The Timing of Phosphorylation during Mitosis Occurs Later for Some Proteins
In vitro-translated, 35S-labeled proteins and nondegradable GST-cyclin B1 were added to interphase extracts at time 0, and the reactions were incubated at room temperature. At each time point, 1 μl of the reaction was withdrawn and added to 7 μl of sample buffer for gel mobility analysis. The labels below the panel represent the time in minutes since GST-cyclin B addition to the extract.
Figure 3.
The Lag Time between the Cdc25 Shift and the Cdc27 or MP44 Hypershifts Is a Function of the Substrates and Not the Presence of Regulators in the Extract
Both Cdc27 ([A], top panel) and MP44 (B) are phosphorylated in steps and require more time in mitotic extracts to become fully phosphorylated than Cdc25 ([A], bottom panel), which shifts abruptly at the G2/M transition. (A) In vitro-translated Cdc27 labeled with [35S]methionine was added to Xenopus interphase egg extracts at room temperature for 40 min to allow exchange of IVT protein into the APC. The extract plus Cdc27 and IVT 35S-labeled Cdc25 were added simultaneously to extracts at 10, 15, 20, or 30 min post cyclin B addition, and samples were taken for gel analysis.

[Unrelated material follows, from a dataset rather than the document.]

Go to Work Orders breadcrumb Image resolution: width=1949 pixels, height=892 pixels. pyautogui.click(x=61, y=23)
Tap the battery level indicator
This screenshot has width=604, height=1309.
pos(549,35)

Control reactions contained IVT Cdc27 and Cdc25 added to interphase extracts at the same time as cyclin B (0 min). The top set of labels above the panel, Age of the Extract, refers to the length of time between addition to the extracts of GST-cyclin B and substrate. Time points immediately above the panels indicate the cumulative time since addition of GST-cyclin B to the extracts, and those below the panels indicate the length of time since Cdc25 and Cdc27 were added to the extracts. In the latter case, the 0 min time point is set to the Cdc25 shift as an internal reference point. (B) IVT MP44 protein was added to interphase extracts at the same time as GST-cyclin B or at 20 or 40 min after cyclin B addition. The top set of labels represents the Age of the Extract as described above. The labeling of the time points above the panels is the total time after Gst-cyclin B addition as above, while the time points below the panel indicate the elapsed time from substrate (MP44) addition. (C) Graph of three domains of the MP44 shift. The intensity of the signal for each time point was calculated by integrating of the values determined by densitometry tracings of the gels for each of the shifts (see Experimental Procedures).
Figure 4.
The Timing of the Phosphorylation Shifts of Cdc27 and MP44 Is Unaffected by Incubation in Interphase Extracts before Activation by Cyclin B
Labeled, in vitro-translated substrates were incubated in interphase extracts for 0 min, 5 min, 10 min, 20 min, or 40 min (numbers above the panel) prior to addition of GST-cyclin B to drive the extracts into mitosis. The reactions were incubated at room temperature and samples were withdrawn for gel analysis at the indicated times (numbers between the panels).
Figure 5.
The Timing of Changes in Nuclear Morphology Is Similar Whether Interphase Nuclei Are Added to Interphase Extracts or to Extracts at Different Times during Mitosis
Interphase Xenopus nuclei were added to extracts + rhodamine tubulin at the same time as GST-cyclin B or at 10 or 30 min post cyclin addition. At 4 min intervals, 1 μl of extract plus nuclei was removed, fixed, and stained for microscopic examination. Nuclei at each stage were counted for every time point. (A) Cdc25 phosphorylation shift indicating that the G2/M transition in this experiment occurred 8 min after addition of cyclin B. (B) Graph showing the percent of nuclei at the stage of nuclear envelope breakdown for each time point. The solid vertical line represents the relative time at which the nuclei in each of the experiments were first exposed to a mitotic extract (8 min for the 0 min experiment, and 0 min for the 10 min and 30 min experiments). Open squares, 0 min; closed diamonds, 10 min; closed circles, 30 min; time of addition of nuclei to the extract following cyclin B addition.